Excerpt =>
I'm supposed to prove this one using only the definition of a measurable function (I can use other results about measurable sets, though)
My Attempt:
Let $\{x_1,...,x_n\}$ be the discontinuities of $f$, and let $E=[a,b]-\{x_1,...,x_n\}$.
Let $g$ denote the restriction of $f$ to $E$, so that $g$ is continuous on its domain.
By definition of measurability, we need to show that $g^{-1}((c,\infty))$ is measurable $\forall c\in \mathbb{R}$.
However, $g$ is continuous, and $(c,\infty)$ is open. Thus $g^{-1}((c,\infty))$ is open and thus is measurable.
If there is no $x_i$ such that $f(x_i)\in (c,\infty)$, then $f^{-1}((c,\infty)) = g^{-1}((c,\infty))$ is measurable.

Your objective =>
Continue the measurability proof attempt above, starting after its last sentence.

Stored items:
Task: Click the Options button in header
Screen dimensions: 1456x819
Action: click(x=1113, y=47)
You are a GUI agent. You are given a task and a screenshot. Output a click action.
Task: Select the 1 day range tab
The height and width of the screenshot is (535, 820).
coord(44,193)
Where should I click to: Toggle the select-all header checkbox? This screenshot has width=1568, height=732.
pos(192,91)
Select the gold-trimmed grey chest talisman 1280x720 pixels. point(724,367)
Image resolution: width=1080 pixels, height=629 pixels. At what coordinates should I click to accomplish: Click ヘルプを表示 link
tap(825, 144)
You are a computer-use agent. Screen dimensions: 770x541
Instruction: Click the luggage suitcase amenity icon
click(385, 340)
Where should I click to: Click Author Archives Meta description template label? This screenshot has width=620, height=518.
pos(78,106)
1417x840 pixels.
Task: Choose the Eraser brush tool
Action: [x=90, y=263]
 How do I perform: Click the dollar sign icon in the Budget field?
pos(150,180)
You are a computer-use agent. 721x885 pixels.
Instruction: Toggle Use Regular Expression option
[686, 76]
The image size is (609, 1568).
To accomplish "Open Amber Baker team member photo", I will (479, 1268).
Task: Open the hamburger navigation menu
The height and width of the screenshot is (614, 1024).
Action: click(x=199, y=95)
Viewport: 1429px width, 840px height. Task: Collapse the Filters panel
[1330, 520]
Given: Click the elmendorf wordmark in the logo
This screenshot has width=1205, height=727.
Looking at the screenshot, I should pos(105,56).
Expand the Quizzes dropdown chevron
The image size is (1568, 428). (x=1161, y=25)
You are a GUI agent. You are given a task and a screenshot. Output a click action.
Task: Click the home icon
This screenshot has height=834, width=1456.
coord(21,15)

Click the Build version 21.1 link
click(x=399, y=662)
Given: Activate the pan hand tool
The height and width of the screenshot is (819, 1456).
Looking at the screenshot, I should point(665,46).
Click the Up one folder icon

Response to the exercise =>
Otherwise there are some $\{x_i,...,x_j\}$ such that $f(\{x_i,...,x_j\})\subseteq (c,\infty)$, and thus $f^{-1}((c,\infty)) = g^{-1}((c,\infty)) \cup \{x_i,...,x_j\}$. Since $\{x_i,...,x_j\}$ has measure zero, and $g^{-1}((c,\infty))$ is measurable, it follows that $f^{-1}((c,\infty))$ is measurable.
This seems fine to me, but one of my hypotheses is that $f$ is bounded, which didn't show up in this proof.
Any thoughts are greatly appreciated.
Thanks.